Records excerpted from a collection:

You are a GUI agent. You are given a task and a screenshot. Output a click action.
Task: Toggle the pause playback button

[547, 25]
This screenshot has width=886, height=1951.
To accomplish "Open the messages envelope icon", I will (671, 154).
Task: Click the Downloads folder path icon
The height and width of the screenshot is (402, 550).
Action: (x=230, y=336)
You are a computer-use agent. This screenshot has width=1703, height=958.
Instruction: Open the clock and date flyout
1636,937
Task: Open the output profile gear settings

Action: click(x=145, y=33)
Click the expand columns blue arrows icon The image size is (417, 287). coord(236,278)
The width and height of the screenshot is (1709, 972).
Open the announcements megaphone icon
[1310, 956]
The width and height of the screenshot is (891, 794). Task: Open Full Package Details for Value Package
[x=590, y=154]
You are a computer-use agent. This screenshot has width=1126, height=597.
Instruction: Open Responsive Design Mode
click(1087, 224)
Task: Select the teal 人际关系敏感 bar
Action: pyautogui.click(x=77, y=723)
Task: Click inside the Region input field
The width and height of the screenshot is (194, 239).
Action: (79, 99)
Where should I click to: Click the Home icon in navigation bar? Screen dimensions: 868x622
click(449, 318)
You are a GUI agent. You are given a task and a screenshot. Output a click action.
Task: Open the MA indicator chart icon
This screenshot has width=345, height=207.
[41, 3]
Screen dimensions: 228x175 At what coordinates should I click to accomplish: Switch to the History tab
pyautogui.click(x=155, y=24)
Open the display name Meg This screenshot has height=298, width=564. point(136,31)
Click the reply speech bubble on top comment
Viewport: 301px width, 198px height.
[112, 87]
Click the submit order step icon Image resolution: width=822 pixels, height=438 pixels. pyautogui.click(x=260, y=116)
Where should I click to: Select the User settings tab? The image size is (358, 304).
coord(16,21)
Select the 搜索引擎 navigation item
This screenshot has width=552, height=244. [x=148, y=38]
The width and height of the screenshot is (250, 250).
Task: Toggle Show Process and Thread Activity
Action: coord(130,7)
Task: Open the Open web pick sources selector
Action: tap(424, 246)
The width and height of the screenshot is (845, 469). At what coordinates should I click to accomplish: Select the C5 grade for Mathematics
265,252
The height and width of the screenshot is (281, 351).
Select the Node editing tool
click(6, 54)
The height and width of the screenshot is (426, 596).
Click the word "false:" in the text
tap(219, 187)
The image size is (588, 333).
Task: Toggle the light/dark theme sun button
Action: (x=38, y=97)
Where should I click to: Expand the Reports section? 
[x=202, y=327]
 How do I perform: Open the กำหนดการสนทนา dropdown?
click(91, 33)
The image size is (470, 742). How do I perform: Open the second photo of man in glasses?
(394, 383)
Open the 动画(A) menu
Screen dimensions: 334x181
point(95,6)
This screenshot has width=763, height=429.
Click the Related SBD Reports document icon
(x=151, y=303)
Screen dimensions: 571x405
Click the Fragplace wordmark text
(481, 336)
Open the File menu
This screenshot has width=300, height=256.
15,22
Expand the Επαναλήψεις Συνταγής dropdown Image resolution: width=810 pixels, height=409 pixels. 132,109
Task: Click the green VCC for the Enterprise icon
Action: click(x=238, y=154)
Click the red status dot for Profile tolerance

WHAT NEEDS TO BE DONE:
Which lines of the records above contain the string "perform", matching case exactly? Pull out each of those lines in full.

COMPLETED EXERCISE:
 How do I perform: Open the กำหนดการสนทนา dropdown?
The image size is (470, 742). How do I perform: Open the second photo of man in glasses?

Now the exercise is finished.